Muchos niños han llegado a adultos en la espera por un país bondadoso y empoderante. La niña que ha partido, sólo alcanzó a vivir once años. Cuánto sufrió en esa década y algo. No pudo más su corazón.

El abandono sistémico, el dolor simplemente superior a la capacidad física y psíquica de una niña de 4, 8, 11 años al final convergen en su muerte aun cuando no se conozca a esta hora de la madrugada, no todavía, el informe de la autopsia. Hasta aquí, no puede descartarse negligencia de terceros y/o de una institución, por lo demás, profundamente cuestionada y frágil, por años en déficit (sobre 60% sin que sea urgente para nuestro Congreso o Hacienda, corregir esa escasez) y donde no es primera vez que muere un niño (han muerto 14 en los últimos 9 años, lo que cubre 3 gobiernos, uno de derecha, y dos de una misma presidenta).

Tampoco puede descartarse -negligencia comprobada o no- la responsabilidad que siempre le cabrá al Estado por la desidia, la frialdad con que demora en concurrir por sus niños y con que ha descartado leyes ingresadas al congreso y hasta programas de apoyo a víctimas como ha sucedido (según conveniencias mezquinas, no somos tan ingenuos, claro que nos damos cuenta, y más cuando algunas autoridades en vez de “desaparecer del mapa” para cumplir cometidos por la niñez lo antes posible, parecen más preocupadas de los medios de comunicación y de invertir recursos que son de todos, en campañas publicitarias o iniciativas completamente prescindibles). El fracaso del cuidado. El punto ciego donde también nosotros arriesgamos omitir; no socorrer a tiempo. Abandonarnos unos a otros

A la fecha, 2016, no hemos cumplido los compromisos que adquirimos como país al suscribir en 1990 la Convención Internacional de Derechos del Niño. Es una señal, una lesión que supura.

A comienzos del milenio habría sido difícil de creer que llegaría a demostrarse  que los corazones humanos podían romperse de verdad, lesionarse en la pena. Ya sabemos que es posible. Ojalá sin necesidad de mayor evidencia científica, entendamos que de abandono -de la familia, del colectivo, de un Estado, de una democracia- también es posible morir. 

No dejemos morir a más niñas o niños. No dejemos morir a nadie más en ese descampado que por períodos parece invisible pero respira siempre a nuestro lado:  ¿cuánta más pobreza, inequidades, cuántos más abusos sexuales, más pensiones de hambre, más violencias contra todos los géneros y edades humanas vamos a dejar pasar?

= Material proporcionado =
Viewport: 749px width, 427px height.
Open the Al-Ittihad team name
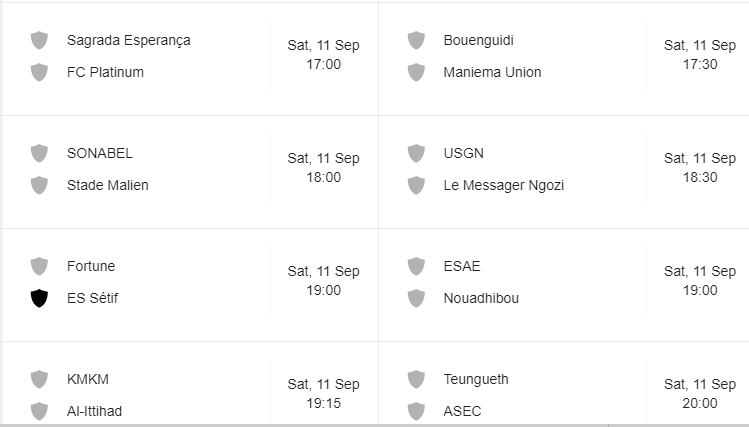pos(94,411)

= Orden de trabajo A =
Responde según el texto sobre la muerte de la niña:
(i) ¿Cuántos años alcanzó a vivir la niña?
(ii) ¿Cuántos niños han muerto en la institución en los últimos 9 años?
(iii) ¿En qué año suscribió el país la Convención Internacional de Derechos del Niño?
= Orden de trabajo B =
Continúa el texto sobre la muerte de la niña a partir de su última oración.

= Respuesta a tarea A =
(i) Once años.
(ii) 14 niños.
(iii) En 1990.

= Respuesta a tarea B =
No esperemos una tragedia más, como es habitual, para sostener la reacción, el corazón despierto. Cuidar, amar, es también indignarse, actuar. Ser activos. Hacer. Lo que cada uno pueda, pero hacer.

No entenderán nuestras autoridades hasta que no nos vean resueltos, hasta que no les exijamos, los condicionemos (en el voto) a mostrar su mejor desempeño, y los extenuemos de tanto interpelarlos, tanto insistir, tanto declamar nuestro deseo, tanto poner de nuestra parte y colaborar y preguntar ¿en qué puedo involucrarme, ser útil? (así sea sólo tendiendo un puente con alguien más). Esto es “nuestro”, aunque nos duela: Sename lo es.

Qué nos pasa si decimos “nuestro” al hablar de los niños en centros residenciales; “nuestros” centros, nuestro sistema de protección, vergonzante, lesivo. Pero Nuestro, repito. Tal cual nuestros hogares -ahí donde vivimos- se sienten “nuestros” hasta en la muralla más gastada, ésa que miramos con cariño, o con ganas de volver a pintarla algún día. Pero la notamos, ese es el punto. No dejamos de verla. Ni de sentirla nuestra.

El proyecto ley de garantías integrales, ya nos advirtieron el mes pasado  -y no ha habido mayores reclamos de nuestra parte, no hasta aquí- será  parte de la “agenda larga” del gobierno (y “sin gasto adicional”, ¿cómo entonces van a implementar nada?). En qué están pensando? Cuánta más espera. y cuántas infancias más serán puestas en peligro o sacrificadas por el Estado. Cuántas vidas más, no sólo el Estado, sino cada una y uno de nosotros, tendremos que sumar en este imperdonable rin del angelito.